_Do this_
Please quote every row below word for word.

··· Data shown ···

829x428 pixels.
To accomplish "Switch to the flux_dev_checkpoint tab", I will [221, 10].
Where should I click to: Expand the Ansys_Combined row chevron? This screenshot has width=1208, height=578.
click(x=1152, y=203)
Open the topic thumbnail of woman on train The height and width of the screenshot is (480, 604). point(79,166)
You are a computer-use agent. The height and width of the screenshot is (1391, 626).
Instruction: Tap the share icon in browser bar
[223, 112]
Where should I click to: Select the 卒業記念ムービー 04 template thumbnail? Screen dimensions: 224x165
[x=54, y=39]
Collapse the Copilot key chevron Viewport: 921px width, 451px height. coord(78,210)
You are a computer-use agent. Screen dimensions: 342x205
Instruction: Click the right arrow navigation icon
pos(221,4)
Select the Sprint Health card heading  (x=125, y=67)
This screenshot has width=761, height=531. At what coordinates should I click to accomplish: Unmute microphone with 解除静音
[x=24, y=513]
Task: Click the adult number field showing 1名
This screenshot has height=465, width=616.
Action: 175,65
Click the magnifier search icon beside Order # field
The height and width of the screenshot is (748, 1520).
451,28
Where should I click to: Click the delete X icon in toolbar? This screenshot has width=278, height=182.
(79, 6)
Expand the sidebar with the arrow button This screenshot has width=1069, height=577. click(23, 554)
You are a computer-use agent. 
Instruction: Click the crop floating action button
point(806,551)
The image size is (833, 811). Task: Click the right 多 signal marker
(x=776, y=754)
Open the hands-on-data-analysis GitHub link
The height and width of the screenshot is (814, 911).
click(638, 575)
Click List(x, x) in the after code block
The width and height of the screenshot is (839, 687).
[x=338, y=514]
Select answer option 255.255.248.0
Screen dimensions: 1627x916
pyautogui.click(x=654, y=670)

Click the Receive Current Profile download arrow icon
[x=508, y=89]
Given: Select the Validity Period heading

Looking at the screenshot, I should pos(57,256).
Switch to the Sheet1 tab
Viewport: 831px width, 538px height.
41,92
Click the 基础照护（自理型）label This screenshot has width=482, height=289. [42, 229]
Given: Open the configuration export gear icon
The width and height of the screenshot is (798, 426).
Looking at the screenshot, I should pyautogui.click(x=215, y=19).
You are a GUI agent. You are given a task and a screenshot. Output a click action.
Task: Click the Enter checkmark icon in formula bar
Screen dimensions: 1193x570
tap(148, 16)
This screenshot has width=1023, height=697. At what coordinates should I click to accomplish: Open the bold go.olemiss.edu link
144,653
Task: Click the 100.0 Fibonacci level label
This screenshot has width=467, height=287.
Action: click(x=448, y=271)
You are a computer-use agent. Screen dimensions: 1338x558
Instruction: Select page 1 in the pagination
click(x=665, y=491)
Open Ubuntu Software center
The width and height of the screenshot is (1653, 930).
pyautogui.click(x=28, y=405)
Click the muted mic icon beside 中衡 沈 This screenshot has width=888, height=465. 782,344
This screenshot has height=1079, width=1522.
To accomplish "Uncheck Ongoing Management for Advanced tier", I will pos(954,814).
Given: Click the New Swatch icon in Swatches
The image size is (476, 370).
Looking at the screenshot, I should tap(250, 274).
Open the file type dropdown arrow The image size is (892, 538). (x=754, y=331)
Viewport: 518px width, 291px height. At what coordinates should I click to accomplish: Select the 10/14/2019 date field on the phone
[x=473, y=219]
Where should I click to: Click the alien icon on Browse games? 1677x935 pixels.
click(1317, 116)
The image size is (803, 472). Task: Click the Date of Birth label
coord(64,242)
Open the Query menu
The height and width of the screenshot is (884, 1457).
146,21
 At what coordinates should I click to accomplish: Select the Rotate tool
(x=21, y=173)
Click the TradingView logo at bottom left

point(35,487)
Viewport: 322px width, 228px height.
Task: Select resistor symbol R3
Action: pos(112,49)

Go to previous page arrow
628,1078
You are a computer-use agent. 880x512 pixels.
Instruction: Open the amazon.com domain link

···

_Response to this task_
829x428 pixels.
To accomplish "Switch to the flux_dev_checkpoint tab", I will [221, 10].
Where should I click to: Expand the Ansys_Combined row chevron? This screenshot has width=1208, height=578.
click(x=1152, y=203)
Open the topic thumbnail of woman on train The height and width of the screenshot is (480, 604). point(79,166)
You are a computer-use agent. The height and width of the screenshot is (1391, 626).
Instruction: Tap the share icon in browser bar
[223, 112]
Where should I click to: Select the 卒業記念ムービー 04 template thumbnail? Screen dimensions: 224x165
[x=54, y=39]
Collapse the Copilot key chevron Viewport: 921px width, 451px height. coord(78,210)
You are a computer-use agent. Screen dimensions: 342x205
Instruction: Click the right arrow navigation icon
pos(221,4)
Select the Sprint Health card heading  (x=125, y=67)
This screenshot has width=761, height=531. At what coordinates should I click to accomplish: Unmute microphone with 解除静音
[x=24, y=513]
Task: Click the adult number field showing 1名
This screenshot has height=465, width=616.
Action: 175,65
Click the magnifier search icon beside Order # field
The height and width of the screenshot is (748, 1520).
451,28
Where should I click to: Click the delete X icon in toolbar? This screenshot has width=278, height=182.
(79, 6)
Expand the sidebar with the arrow button This screenshot has width=1069, height=577. click(23, 554)
You are a computer-use agent. 
Instruction: Click the crop floating action button
point(806,551)
The image size is (833, 811). Task: Click the right 多 signal marker
(x=776, y=754)
Open the hands-on-data-analysis GitHub link
The height and width of the screenshot is (814, 911).
click(638, 575)
Click List(x, x) in the after code block
The width and height of the screenshot is (839, 687).
[x=338, y=514]
Select answer option 255.255.248.0
Screen dimensions: 1627x916
pyautogui.click(x=654, y=670)

Click the Receive Current Profile download arrow icon
[x=508, y=89]
Given: Select the Validity Period heading

Looking at the screenshot, I should pos(57,256).
Switch to the Sheet1 tab
Viewport: 831px width, 538px height.
41,92
Click the 基础照护（自理型）label This screenshot has width=482, height=289. [42, 229]
Given: Open the configuration export gear icon
The width and height of the screenshot is (798, 426).
Looking at the screenshot, I should pyautogui.click(x=215, y=19).
You are a GUI agent. You are given a task and a screenshot. Output a click action.
Task: Click the Enter checkmark icon in formula bar
Screen dimensions: 1193x570
tap(148, 16)
This screenshot has width=1023, height=697. At what coordinates should I click to accomplish: Open the bold go.olemiss.edu link
144,653
Task: Click the 100.0 Fibonacci level label
This screenshot has width=467, height=287.
Action: click(x=448, y=271)
You are a computer-use agent. Screen dimensions: 1338x558
Instruction: Select page 1 in the pagination
click(x=665, y=491)
Open Ubuntu Software center
The width and height of the screenshot is (1653, 930).
pyautogui.click(x=28, y=405)
Click the muted mic icon beside 中衡 沈 This screenshot has width=888, height=465. 782,344
This screenshot has height=1079, width=1522.
To accomplish "Uncheck Ongoing Management for Advanced tier", I will pos(954,814).
Given: Click the New Swatch icon in Swatches
The image size is (476, 370).
Looking at the screenshot, I should tap(250, 274).
Open the file type dropdown arrow The image size is (892, 538). (x=754, y=331)
Viewport: 518px width, 291px height. At what coordinates should I click to accomplish: Select the 10/14/2019 date field on the phone
[x=473, y=219]
Where should I click to: Click the alien icon on Browse games? 1677x935 pixels.
click(1317, 116)
The image size is (803, 472). Task: Click the Date of Birth label
coord(64,242)
Open the Query menu
The height and width of the screenshot is (884, 1457).
146,21
 At what coordinates should I click to accomplish: Select the Rotate tool
(x=21, y=173)
Click the TradingView logo at bottom left

point(35,487)
Viewport: 322px width, 228px height.
Task: Select resistor symbol R3
Action: pos(112,49)

Go to previous page arrow
628,1078
You are a computer-use agent. 880x512 pixels.
Instruction: Open the amazon.com domain link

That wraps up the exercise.